What I really what to understand is

   0x080487ee <+24>:    cmpb   $0x77,-0x4(%ebp)

What is going on here? I think that it is comparing the value $0x77 to the value in ebp. Does that make sense? When how do I know what is stored in ebp?

I run the code up until the above line, and ebp and I get the following:

ebp            0xbffff6e8   0xbffff6e8

So to sum it up, I want to know what that compare line is really doing, just so I can understand the code a little better. And how I can find out what that value in ebp is without going to the leave state.

War es hilfreich?

Lösung

%ebp usually used as the stack frame pointer -- the -0x4 is an offset from the address stored in %ebp -- and values below (negative offset) %ebp are typically local variables (if compiled from C code) and values above (positive offset) are usually function parameters. This code appears to be code produced from compiling C code, and the %ebp usage is typical. -0x4(%ebp) would refer to the first local variable of the function. It appears to have been set a few statements earlier with mov %cl,-0x4(%ebp). That raises the question of where the value in the %cl value came frome, and if we trace further back, we can see that it was mov 0x8(%ebp),%cx that set %cl. Notice that the cmpb instruction has a b prefix, meaning that it is a byte-compare. (As opposed to a 16-bit or 32-bit compare.) This matches the observation that the value there was set using only %cl, which is also an 8-bit value.

All of this tells us that the line you are asking about is doing an 8-bit compare with the hex value 0x77. If you look at an ASCII table, you can see 0x77 is lowercase 'w'. The next instruction jumps if the byte isn't equal to that value.

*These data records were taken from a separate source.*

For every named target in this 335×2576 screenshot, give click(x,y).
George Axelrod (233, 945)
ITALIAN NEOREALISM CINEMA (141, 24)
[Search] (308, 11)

This leads me to conclude we are checking the first parameter passed to the function to see if it is a 'w' character.

Andere Tipps

As far as I know, this bomb thing is usually given to students. I have a feeling you are missing basic knowledge that you should have already learned. You should revisit whatever course material you have.

Anyway, some quick hints:

  • x(%ebp) is indirect addressing, it accesses memory at address x+%ebp
  • Function arguments are passed on the stack. Stack contents after line +1 starting from %ebp: saved ebp, return address, arg1, arg2, arg3
  • Line +6 loads 8(%ebp) (which is the first argument) into %ecx.
  • Line +15 then saves the low 8 bits of this into a local variable at -4(%ebp).
  • Line +24 then compares this value to 0x77.

Note that you claim you need 4 numbers. While that may be true in the caller, this phase2 only uses 3 arguments.